[Provided records]
++++++++++++++++++++

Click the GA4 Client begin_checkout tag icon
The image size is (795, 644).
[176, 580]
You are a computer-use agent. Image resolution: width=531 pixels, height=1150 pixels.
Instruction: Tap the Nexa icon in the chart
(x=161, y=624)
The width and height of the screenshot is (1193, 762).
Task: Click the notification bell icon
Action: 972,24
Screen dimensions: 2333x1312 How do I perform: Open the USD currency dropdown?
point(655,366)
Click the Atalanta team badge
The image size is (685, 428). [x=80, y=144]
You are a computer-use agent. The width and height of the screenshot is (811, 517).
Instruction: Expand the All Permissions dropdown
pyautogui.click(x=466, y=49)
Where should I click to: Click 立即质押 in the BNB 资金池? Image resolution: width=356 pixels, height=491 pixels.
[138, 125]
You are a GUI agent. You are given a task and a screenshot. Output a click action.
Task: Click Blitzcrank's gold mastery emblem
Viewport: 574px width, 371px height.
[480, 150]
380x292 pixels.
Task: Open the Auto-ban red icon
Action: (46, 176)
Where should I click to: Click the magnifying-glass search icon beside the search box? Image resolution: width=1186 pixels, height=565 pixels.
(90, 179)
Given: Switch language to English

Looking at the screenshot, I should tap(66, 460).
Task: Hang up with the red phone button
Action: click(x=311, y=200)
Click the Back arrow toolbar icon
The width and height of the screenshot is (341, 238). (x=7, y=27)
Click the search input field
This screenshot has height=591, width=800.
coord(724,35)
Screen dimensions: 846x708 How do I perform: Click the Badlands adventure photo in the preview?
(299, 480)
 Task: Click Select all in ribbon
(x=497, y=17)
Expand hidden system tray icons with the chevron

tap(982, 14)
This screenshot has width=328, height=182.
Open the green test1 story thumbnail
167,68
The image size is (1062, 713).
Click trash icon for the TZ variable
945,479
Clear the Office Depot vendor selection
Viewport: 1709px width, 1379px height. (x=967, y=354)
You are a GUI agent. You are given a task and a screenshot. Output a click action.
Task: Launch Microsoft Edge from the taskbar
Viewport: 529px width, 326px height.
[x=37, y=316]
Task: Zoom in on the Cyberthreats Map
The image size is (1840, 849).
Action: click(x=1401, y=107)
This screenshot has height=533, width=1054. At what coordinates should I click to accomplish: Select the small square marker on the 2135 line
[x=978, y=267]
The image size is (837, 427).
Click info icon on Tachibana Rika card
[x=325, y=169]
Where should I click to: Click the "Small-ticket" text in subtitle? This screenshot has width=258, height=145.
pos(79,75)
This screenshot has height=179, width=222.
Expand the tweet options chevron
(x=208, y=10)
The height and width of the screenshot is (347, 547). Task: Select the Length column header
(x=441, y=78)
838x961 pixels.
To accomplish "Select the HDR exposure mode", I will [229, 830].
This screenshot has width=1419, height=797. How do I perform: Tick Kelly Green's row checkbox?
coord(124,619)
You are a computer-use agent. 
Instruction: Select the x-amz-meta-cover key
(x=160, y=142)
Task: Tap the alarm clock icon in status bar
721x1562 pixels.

++++++++++++++++++++

[The task] Rewrite the stretch of rows above from the line containing "Click the Atalanta team badge" through the line containing "Viewport: 1709px width, 1379px" as a numbered list, leaving out blank lines.

[Task response]
1. Click the Atalanta team badge
2. The image size is (685, 428). [x=80, y=144]
3. You are a computer-use agent. The width and height of the screenshot is (811, 517).
4. Instruction: Expand the All Permissions dropdown
5. pyautogui.click(x=466, y=49)
6. Where should I click to: Click 立即质押 in the BNB 资金池? Image resolution: width=356 pixels, height=491 pixels.
7. [138, 125]
8. You are a GUI agent. You are given a task and a screenshot. Output a click action.
9. Task: Click Blitzcrank's gold mastery emblem
10. Viewport: 574px width, 371px height.
11. [480, 150]
12. 380x292 pixels.
13. Task: Open the Auto-ban red icon
14. Action: (46, 176)
15. Where should I click to: Click the magnifying-glass search icon beside the search box? Image resolution: width=1186 pixels, height=565 pixels.
16. (90, 179)
17. Given: Switch language to English
18. Looking at the screenshot, I should tap(66, 460).
19. Task: Hang up with the red phone button
20. Action: click(x=311, y=200)
21. Click the Back arrow toolbar icon
22. The width and height of the screenshot is (341, 238). (x=7, y=27)
23. Click the search input field
24. This screenshot has height=591, width=800.
25. coord(724,35)
26. Screen dimensions: 846x708 How do I perform: Click the Badlands adventure photo in the preview?
27. (299, 480)
28.  Task: Click Select all in ribbon
29. (x=497, y=17)
30. Expand hidden system tray icons with the chevron
31. tap(982, 14)
32. This screenshot has width=328, height=182.
33. Open the green test1 story thumbnail
34. 167,68
35. The image size is (1062, 713).
36. Click trash icon for the TZ variable
37. 945,479
38. Clear the Office Depot vendor selection
39. Viewport: 1709px width, 1379px height. (x=967, y=354)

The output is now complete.